Sinkholes and hurricanes
Florida's landscape is characterized by karst terrain, or land made of porous limestone, caverns, and water dissolving into the bedrock, all of which are a recipe for sinkholes. Man-made infrastructure can increase the chance of a sinkhole forming, and so can intense rain.
"Man-induced sinkholes typically involve collapse of old mine workings, drainage infrastructure or other underground workings,” explained meteorologist Jim Andrews in one recent report. “Naturally, such can fail over time, and rainfall can be a major factor.”
In fact, at least four homes have been evacuated in central Florida this week after sinkholes formed in the wake of Hurricane Irma, according to reporters on the scene. Still, Enbridge Energy says that their pipeline can handle sinkhole-prone terrain.
“While opposition has raised the issue of the pipeline being constructed in karst terrain, this was thoroughly examined by the appropriate federal and state agencies,” responds Enbridge representative Andrea Grover by email. “They concluded it was unlikely that Sabal Trail would impact springs or the Floridan Aquifer in the karst regions. Sabal Trail is well equipped to safely construct and operate the pipeline in karst areas.”
But Quarterman says he does not trust the company to voluntarily report any issues that may arise. Activists with his group who live along the pipeline route have been tracking the project themselves, both before and after Hurricane Irma, to make sure no leaks, sinkholes underneath the pipeline, or any other issues have occurred.

"They are still learning"
Among the reasons Quarterman cites for his distrust of any official statement coming from the company is a chemical leak that occurred at a pipeline transfer station several months ago. The problem has not yet been fixed.
The Sabal Trail Pipeline had barely been in operation on July 16, 2017 when residents in Marion County, Florida complained to the local fire department that they smelled sulfur. Firefighters went to a local creek and noticed a strong, gassy odor themselves. They realized that a transfer station for the Sabal Trail Pipeline was nearby. Firefighters called a company phone number listed at the station.
“This was a new system and they are still learning,” the Sabal Trail Pipeline dispatcher told firefighters, according to the department’s incident report.
A pipeline representative, identified in the incident report only as Dave, arrived on the scene not long after. He looked into the control panels and found that tanks were leaking mercaptan, a chemical injected into natural gas to help people smell leaks. This tank did not have natural gas inside of it, however. He told the firefighters that the tanks only contained mercaptan.
“We were reassured that there is no natural gas in the tanks,” the fire department's report says.

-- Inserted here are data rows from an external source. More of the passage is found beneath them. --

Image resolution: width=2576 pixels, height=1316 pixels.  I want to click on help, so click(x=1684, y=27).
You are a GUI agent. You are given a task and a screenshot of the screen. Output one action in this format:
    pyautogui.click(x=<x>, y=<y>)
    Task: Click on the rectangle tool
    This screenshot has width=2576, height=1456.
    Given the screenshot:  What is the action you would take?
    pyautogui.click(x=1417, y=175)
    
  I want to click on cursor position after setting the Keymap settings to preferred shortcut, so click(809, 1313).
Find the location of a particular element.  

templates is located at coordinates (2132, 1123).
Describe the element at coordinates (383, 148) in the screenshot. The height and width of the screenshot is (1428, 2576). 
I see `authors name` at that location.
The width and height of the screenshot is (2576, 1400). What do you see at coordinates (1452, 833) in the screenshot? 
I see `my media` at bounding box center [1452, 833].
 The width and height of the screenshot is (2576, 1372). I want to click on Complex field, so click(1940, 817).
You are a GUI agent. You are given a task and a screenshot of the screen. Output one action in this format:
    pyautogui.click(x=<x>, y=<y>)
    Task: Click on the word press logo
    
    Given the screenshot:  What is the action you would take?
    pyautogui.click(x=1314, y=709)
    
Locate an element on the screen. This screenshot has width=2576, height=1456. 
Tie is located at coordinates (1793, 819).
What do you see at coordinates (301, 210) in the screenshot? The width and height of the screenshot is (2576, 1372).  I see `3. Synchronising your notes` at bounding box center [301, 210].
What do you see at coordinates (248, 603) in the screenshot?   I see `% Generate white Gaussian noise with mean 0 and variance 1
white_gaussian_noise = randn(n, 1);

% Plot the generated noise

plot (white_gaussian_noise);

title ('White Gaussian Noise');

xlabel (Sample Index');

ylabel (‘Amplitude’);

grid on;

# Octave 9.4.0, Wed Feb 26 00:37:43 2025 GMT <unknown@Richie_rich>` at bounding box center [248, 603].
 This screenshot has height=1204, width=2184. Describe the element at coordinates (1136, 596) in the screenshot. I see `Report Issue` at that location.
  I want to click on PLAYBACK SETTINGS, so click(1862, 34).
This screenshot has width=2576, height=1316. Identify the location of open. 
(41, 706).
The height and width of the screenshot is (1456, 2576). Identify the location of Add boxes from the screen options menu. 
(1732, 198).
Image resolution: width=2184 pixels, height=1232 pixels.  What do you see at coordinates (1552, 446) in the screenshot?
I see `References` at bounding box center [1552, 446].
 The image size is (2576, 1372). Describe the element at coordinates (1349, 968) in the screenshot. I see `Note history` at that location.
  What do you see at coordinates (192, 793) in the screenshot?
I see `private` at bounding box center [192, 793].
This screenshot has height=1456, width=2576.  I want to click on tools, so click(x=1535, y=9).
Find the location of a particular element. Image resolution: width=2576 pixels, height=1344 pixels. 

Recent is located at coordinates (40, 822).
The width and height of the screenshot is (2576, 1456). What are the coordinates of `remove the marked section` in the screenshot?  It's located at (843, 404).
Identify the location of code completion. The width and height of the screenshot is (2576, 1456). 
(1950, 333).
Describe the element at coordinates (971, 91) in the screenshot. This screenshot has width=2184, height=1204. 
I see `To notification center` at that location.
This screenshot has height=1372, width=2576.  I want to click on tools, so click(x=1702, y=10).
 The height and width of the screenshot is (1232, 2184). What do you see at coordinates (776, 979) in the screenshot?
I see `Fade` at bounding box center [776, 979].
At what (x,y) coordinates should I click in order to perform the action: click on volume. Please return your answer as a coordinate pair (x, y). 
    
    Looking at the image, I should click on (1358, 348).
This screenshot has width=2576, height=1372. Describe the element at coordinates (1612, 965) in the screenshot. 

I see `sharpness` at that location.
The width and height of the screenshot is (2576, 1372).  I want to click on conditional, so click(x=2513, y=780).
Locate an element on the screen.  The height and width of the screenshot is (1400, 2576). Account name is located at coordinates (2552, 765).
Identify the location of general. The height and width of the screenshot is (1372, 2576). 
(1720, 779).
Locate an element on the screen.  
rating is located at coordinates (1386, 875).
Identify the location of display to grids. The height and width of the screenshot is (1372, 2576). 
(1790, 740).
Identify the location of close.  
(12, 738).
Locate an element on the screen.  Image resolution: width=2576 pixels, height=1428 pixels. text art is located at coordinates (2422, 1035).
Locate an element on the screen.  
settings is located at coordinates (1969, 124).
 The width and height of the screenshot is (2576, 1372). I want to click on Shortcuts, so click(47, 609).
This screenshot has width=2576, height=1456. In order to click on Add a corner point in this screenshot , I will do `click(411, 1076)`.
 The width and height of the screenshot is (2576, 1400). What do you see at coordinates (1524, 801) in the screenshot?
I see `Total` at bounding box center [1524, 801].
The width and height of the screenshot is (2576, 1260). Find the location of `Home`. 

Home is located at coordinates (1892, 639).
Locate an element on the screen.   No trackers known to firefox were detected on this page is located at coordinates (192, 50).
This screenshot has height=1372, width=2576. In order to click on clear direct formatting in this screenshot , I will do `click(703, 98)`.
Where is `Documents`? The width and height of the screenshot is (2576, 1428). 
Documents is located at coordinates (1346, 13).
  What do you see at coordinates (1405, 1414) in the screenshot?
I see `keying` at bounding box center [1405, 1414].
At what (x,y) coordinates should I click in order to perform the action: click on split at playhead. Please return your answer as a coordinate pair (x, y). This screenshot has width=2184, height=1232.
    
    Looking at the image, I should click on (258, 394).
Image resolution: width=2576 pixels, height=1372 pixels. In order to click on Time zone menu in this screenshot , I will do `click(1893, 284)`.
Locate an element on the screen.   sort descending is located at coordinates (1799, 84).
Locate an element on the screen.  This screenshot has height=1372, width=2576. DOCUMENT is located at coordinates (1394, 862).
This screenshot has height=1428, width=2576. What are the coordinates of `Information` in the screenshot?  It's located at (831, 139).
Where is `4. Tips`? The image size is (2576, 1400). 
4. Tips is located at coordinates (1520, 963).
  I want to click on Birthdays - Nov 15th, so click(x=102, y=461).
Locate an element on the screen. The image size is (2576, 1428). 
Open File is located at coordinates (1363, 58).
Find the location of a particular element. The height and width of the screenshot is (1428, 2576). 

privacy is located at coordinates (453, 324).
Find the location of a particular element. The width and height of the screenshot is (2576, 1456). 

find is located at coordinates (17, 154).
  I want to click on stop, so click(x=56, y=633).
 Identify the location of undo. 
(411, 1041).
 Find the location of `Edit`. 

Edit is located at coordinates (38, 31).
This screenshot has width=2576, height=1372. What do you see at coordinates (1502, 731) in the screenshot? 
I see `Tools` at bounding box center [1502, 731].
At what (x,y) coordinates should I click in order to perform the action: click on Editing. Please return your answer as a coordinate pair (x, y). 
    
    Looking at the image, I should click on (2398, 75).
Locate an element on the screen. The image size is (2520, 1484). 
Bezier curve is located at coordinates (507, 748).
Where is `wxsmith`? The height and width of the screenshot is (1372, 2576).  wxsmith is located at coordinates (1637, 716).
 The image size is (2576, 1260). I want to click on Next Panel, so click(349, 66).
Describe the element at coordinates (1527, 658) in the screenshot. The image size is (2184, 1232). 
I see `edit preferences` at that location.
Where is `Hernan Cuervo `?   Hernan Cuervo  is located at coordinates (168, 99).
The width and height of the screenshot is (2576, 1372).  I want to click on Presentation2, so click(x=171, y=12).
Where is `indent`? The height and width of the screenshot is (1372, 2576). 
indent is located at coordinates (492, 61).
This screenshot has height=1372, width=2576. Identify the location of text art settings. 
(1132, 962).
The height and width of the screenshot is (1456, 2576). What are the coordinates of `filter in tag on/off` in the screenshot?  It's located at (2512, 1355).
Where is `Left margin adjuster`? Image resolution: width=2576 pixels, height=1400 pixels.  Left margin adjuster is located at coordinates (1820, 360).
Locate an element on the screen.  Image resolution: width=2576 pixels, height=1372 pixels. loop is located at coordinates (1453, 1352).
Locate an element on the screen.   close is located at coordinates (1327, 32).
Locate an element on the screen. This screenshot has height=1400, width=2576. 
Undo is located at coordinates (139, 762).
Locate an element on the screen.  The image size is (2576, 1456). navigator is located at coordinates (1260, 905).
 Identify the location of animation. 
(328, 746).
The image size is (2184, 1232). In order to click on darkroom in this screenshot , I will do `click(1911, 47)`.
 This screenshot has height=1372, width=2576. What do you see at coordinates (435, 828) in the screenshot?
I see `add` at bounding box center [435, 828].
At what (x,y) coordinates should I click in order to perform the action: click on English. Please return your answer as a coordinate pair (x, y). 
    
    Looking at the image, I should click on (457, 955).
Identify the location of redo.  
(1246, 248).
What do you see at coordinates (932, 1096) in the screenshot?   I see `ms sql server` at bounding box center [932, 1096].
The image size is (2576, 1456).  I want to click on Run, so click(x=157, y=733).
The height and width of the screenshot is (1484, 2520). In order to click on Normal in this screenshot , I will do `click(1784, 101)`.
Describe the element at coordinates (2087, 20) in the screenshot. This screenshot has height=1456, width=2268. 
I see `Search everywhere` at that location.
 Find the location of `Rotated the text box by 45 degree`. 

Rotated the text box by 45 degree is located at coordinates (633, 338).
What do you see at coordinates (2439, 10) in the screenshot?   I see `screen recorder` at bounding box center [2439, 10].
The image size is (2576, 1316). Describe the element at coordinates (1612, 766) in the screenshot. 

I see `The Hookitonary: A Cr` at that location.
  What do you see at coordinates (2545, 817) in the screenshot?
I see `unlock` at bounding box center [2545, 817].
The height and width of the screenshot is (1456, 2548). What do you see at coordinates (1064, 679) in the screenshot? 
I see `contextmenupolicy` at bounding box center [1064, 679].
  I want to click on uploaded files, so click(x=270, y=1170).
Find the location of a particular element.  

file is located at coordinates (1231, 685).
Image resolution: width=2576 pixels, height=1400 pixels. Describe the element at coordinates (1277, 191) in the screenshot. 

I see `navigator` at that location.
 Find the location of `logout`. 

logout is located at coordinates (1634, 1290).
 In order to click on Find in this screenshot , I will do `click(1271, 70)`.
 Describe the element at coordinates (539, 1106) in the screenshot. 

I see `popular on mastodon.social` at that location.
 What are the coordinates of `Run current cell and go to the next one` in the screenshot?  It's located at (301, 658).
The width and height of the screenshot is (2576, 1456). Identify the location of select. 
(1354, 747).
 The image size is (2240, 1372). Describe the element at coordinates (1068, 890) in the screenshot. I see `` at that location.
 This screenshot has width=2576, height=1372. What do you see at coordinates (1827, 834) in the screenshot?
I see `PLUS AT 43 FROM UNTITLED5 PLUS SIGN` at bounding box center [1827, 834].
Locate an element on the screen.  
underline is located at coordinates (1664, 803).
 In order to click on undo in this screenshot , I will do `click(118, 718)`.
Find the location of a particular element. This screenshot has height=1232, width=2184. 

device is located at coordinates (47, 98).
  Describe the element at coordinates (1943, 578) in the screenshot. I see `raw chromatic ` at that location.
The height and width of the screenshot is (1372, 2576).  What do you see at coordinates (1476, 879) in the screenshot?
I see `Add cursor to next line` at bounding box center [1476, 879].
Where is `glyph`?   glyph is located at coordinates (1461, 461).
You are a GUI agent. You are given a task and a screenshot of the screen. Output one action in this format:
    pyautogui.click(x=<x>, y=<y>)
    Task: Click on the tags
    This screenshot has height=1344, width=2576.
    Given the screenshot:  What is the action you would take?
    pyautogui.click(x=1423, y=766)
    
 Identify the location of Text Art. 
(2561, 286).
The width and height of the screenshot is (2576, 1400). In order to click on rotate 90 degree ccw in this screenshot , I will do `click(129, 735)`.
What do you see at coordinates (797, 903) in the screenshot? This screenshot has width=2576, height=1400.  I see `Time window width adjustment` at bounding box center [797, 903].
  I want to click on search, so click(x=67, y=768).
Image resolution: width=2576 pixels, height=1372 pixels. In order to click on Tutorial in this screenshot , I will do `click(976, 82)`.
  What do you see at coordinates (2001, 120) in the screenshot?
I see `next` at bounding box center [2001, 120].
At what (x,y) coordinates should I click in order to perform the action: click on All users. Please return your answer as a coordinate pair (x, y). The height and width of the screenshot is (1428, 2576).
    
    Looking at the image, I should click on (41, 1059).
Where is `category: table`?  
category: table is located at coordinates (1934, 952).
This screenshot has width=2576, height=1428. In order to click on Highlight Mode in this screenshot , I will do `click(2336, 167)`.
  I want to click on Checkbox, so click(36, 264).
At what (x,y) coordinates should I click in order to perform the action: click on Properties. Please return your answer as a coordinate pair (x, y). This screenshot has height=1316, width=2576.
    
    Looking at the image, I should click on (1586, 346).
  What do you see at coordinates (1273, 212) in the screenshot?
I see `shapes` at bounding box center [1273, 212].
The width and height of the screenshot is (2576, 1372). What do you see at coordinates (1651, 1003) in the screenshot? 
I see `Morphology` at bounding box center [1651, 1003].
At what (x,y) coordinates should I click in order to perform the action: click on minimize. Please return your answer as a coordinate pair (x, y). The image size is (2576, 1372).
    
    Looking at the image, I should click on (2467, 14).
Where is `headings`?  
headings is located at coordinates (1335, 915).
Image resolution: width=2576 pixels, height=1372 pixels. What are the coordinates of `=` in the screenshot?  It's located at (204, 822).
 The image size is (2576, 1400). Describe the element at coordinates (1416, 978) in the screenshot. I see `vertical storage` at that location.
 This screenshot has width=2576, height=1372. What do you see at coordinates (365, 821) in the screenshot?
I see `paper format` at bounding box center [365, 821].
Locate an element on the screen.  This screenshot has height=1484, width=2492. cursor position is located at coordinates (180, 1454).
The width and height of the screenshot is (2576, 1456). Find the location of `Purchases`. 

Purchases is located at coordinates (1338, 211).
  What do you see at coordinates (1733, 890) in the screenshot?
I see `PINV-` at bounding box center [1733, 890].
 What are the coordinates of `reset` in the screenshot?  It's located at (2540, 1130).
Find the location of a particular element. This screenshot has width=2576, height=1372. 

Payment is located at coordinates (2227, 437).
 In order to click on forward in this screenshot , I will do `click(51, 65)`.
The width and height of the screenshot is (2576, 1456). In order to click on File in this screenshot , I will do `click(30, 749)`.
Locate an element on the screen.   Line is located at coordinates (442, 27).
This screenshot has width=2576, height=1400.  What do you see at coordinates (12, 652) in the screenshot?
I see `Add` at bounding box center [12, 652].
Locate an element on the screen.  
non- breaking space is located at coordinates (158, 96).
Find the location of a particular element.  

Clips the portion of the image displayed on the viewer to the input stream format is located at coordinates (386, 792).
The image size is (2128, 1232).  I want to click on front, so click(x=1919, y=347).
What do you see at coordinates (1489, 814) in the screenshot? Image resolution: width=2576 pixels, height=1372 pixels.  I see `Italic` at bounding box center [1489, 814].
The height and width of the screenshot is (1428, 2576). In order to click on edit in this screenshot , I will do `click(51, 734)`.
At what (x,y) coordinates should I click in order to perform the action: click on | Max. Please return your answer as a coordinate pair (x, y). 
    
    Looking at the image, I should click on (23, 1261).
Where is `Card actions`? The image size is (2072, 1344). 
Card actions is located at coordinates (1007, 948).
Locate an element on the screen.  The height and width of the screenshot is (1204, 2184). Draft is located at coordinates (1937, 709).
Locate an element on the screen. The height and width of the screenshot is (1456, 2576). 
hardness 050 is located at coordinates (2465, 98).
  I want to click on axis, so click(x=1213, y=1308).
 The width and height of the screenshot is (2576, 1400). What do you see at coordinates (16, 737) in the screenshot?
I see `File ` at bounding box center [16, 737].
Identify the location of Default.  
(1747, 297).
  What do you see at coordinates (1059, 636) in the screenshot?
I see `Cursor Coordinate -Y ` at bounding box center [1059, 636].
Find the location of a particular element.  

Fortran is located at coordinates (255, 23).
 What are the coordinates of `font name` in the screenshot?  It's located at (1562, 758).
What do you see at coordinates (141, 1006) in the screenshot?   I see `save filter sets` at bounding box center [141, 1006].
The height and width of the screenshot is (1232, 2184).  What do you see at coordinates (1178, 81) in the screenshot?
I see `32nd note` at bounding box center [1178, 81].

Dave called a technician, who told him how to shut down the leaky injector. The technician promised to examine the problem the following morning. Dave told the firefighters that, in the meantime, the station would continue to leak until the line could be repaired the following day. As a temporary solution for the evening, Dave “advised that he wrapped the area with towels and sprayed a deodorant.”
Enbridge Energy told concerned residents afterward that they were only smelling mercaptan, not any actual natural gas.
“Odorant serves to alert the general public in the unlikely event of a leak, so the system acted as it should have,” spokesman Andrea Grover says via email. She adds that the company “is actively working to permanently resolve this issue as soon as possible, and we will continue to coordinate these activities with the county’s first responders.”
Asked why a pipeline dispatcher apparently told the fire department that “this was a new system and they are still learning,” Grover responds that “it would be illogical to speculate as to what the fire department has quoted as part of a conversation.”
Utilities choose Sabal Trail natural gas over solar
Florida may officially be regarded as the “the sunshine state” but Florida’s utilities have repeatedly fought against measures to add more solar energy to the grid.
Even as scientists warn that storms like Hurricane Irma are likely as extreme as they are because of the burning of fossil fuels, utilities in Florida and elsewhere have thrown their lobbying weight and campaign contributions into measures designed to tamper a budding public interest in solar energy.
Florida Power & Light and Duke Energy, the state's largest utilities, spent a reported $29 million to promote an amendment that would have allowed them to add extra charges to the bills of solar-using customers.
The utilities had argued that solar customers were getting a free handout on cloudy or rainy days at the expense of their traditional electricity counterparts. (The heavy spending didn’t work; Florida voters defeated that amendment in November). In an apparent bid to seem "green," Florida Power & Light promises that solar energy will provide a total of four percent of the state's energy needs by 2023.
"In 2023, FPL projects solar will reach 4 percent, which is a higher percentage than nearly every state in the nation today," the utility boasts in a press release.
Florida Power & Light and Duke Energy instead embrace what they describe as “clean burning natural gas.” The two utilities are the primary customers and recipients of the natural gas flowing through the Sabal Trail Pipeline.
While environmental organizations suing to stop the project have not made much traction in the legal system yet with their safety concerns, they have gained a recent, surprise victory by focusing on the role that natural gas plays in global warming.
In response to a lawsuit filed by the Sierra Club, a U.S. District Court of Appeals ruled in late August that the Federal Energy Regulatory Commission did not adequately address the amount of greenhouse gas pollution that would result from a network of new natural gas pipelines, including Sabal Trail.
The order does not compel Sabal Trail to shut down its operations, though that could change if the Appeals Court decides to enforce their decision further with an “Order to Vacate.”
The Sierra Club, in interviews and news releases, has indicated that they will continue to fight the project. “Just because (the pipeline) is on, we know it’s not over until we pull that thing out of the ground,” one organizer said.